Dabei wäre es hilfreich, man würde sich ermutigen, wie man in der neuen Situation leben kann. Wie man die Lebensfreude nicht verliert und wie man im Glauben einen Halt erhält, auch wenn äussere Formen sich verändert haben.

Felix Keller, Soziologie-Dozent an der Universität St. Gallen meint zu den Verschwörungstheorien: «Kausale Zusammenhänge bringen Ordnung ins Chaos.» «Das ist völlig verständlich. Man kann in Krisensituationen mit Erklärungsversuchen nicht warten, bis alles wissenschaftlich erwiesen ist.» Dabei sind auch schräge Theorien laut Keller erst einmal kein Problem: «Solange die Bereitschaft da ist, sich auf eine Diskussion einzulassen und schlüssige Argumente gelten zu lassen.»

Was wichtig ist, bei jedem sozialen Konstrukt, gibt es eine formelle und eine informelle Ebene. Die informelle Ebene wird sichtbar, wenn das, was eine Person sagt, mehr zählt als Beiträge von anderen, ohne das diese Person eine formelle Autorität hat und dass es inhaltich ein bessseres Statement ist (siehe Prediger 9,15). Verschwörung ist die bösartige informelle Ebene, bei der man trotz besseren Wissens, irreführende Ratschläge gibt.

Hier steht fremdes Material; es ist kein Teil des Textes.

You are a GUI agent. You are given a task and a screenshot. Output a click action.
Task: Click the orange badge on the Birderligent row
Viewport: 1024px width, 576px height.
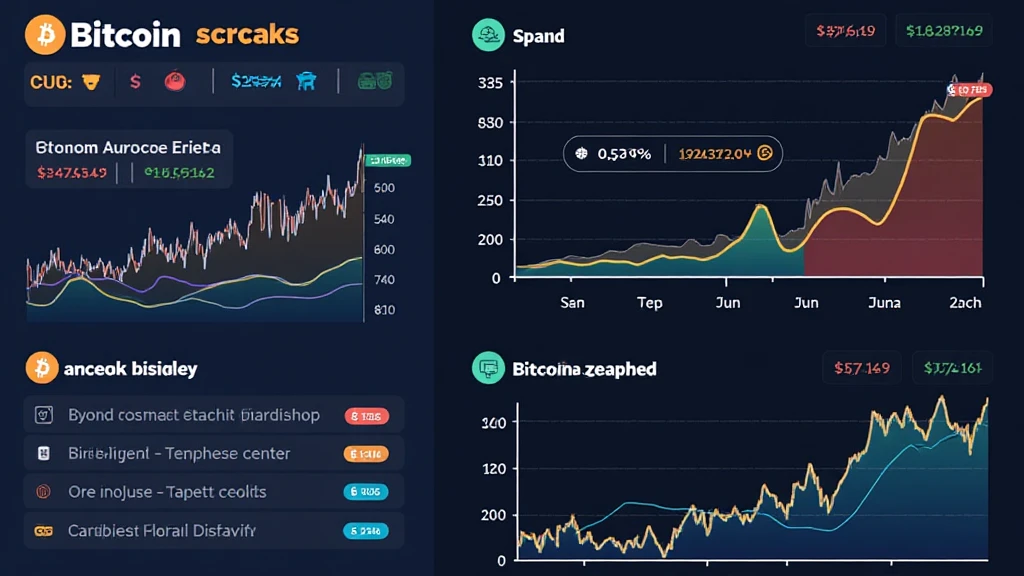[365, 454]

Prophetie ist keine Verschörung, sondern das Wissen, dass Gott alles in der Hand hat. „Wie ein Wasserbach ist das Herz des Königs in der Hand des HERRN; er lenkt es, wohin er will.“ Sprüche 21,1.  „Denn Gott lenkt ihr Herz so, dass sie seinen Plan ausführen“ (Offenbarung 17,17).

Bei manchen alttestamentlichen Verheißungen würde man aber nicht automatisch auf die Erfüllung schließen, so wie sie mit Jesus geschah und er sie selber verstand. Auch die Jünger Jesu konnten in der Kreuzigung nicht die Erfüllung der Prophetien erkennen, bis Jesus sie ihnen selbst erklärte und ihnen die Augen für eine neue Sichtweise öffnete. So müssen auch wir mit Prophetien vorsichtig umgehen, denn Gott erfüllt sie auf seine Weise.

Die Gefahr von Endzeittheorien besteht darin, dass man aus einzelnen Bibelstellen ganze Konzepte entwickelt. Man interpretiert die Bibel und das Zeitgeschehen durch seine eigene Brille. Bibelstellen und Zeitereignisse, die den eigenen Endzeitplan stützen, werden zitiert, andere hingegen werden ignoriert. Es entsteht eine selektive Wahrnehmung. Diese werden durch das Internet und die sozialen Medien noch verstärkt, da wir nur die Beiträge sehen, die unserem Interesse entsprechen. Hat sich das System verselbständigt? Könnten wir nicht einen Gegenpool setzen, indem wir andere Themen beisteuern. Ich meine nicht, dass man alles ignorieren muss, aber die Frage ist, wieviel ist nötig und was ist nicht mehr hilfreich und sollte besser ignoriert werden.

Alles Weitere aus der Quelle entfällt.